● RECORDS SHOWN
>>

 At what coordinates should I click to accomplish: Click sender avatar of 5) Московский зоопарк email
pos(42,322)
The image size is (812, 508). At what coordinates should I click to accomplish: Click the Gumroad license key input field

<<
>>

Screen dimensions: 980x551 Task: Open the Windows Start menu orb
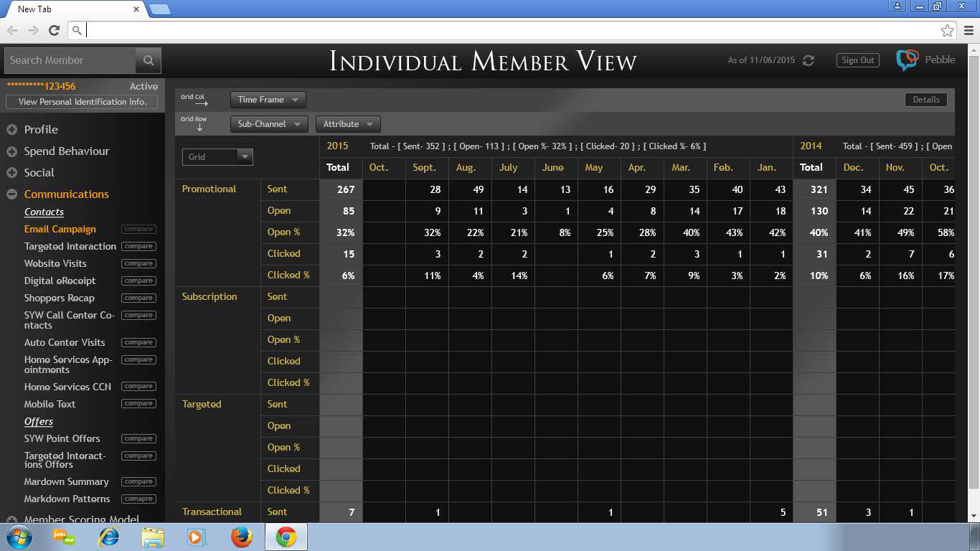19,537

<<

● WORK ITEM
Start with the line above that contains "At what coordinates should I click to accomplish: Click sender" and stop after the line that contains "The image size". Output those lines exactly, and only those.

● TASK RESULT
 At what coordinates should I click to accomplish: Click sender avatar of 5) Московский зоопарк email
pos(42,322)
The image size is (812, 508). At what coordinates should I click to accomplish: Click the Gumroad license key input field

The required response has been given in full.